When can planning policies protect land from town and village green applications?

A right to apply to register land as a town or village green under section 15 of the Commons Act 2006 can be suspended if a trigger event, listed in Schedule 1A of the Act, occurs. Such suspension will only end, and the right to apply re-commence, if the corresponding terminating event listed in the schedule occurs.

A trigger event that commonly arises is where there is a draft or adopted local or neighbourhood plan which identifies land for potential development.

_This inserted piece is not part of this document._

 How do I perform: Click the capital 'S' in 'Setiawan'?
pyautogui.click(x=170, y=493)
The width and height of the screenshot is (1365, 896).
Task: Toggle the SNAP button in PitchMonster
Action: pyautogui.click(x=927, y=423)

But when does a development plan document identify land for potential development such as to be a trigger event? The High Court has provided helpful clarity in Bellway Homes Ltd, R (On the Application Of) v Kent County Council [2022] EWHC 2593 (Admin).

The facts

The case concerned whether Policy OS6 of the adopted Canterbury District Local Plan was a planning policy which identified land for potential development. It states:

Policy OS6 Green Gaps – Within the Green Gaps identified on the Proposals Map (see also Insets 1,3 and 5) development will be permitted where it does not: a. Significantly affect the open character of the Green Gap, or lead to coalescence between existing settlements; b. Result in new isolated and obtrusive development within the Green Gap. Proposals for open sports and recreational uses will be permitted subject to there being no overriding conflict with other policies and the wider objectives of the Plan. Any related built development should satisfy criteria (a) and (b) above and be kept to a minimum necessary to supplement the open sports and recreation uses, and be sensitively located and of a high quality design.

The relevant land in question was identified within the Green Gaps. Kent County Council, following a non-statutory local inquiry, determined as registration authority that Policy OS6 was not a trigger event and therefore an application to register the land as a village green could proceed for determination. Bellway Homes challenged that decision by judicial review.

Determining if a planning policy is a trigger event

There are two questions in determining whether a planning policy is a trigger event.

Does the policy ‘identify’ land?

The first question is whether the policy read in the context of the development plan as a whole identify a defined area for potential development. ‘Identify’ means to establish the identity of, or to establish what a given thing is, or to recognize it. Land to be ‘identified’ does not need to be identified on a plan or specifically allocated in the development plan document. It could be identified by a verbal description of an area or be described by reference to prescribed criteria.

In R (Cooper Estates Strategic Land Limited) v Wiltshire Council [2019] PTSR 1980, although not allocated, the land in question was sufficiently identified for potential development. This was through being located within the town’s settlement boundary in the Wiltshire Core Strategy, read together with the relevant Core Policies for development within the settlement boundary (as will be discussed below).

Is the policy positive for the ‘potential’ development of the ‘identified’ land?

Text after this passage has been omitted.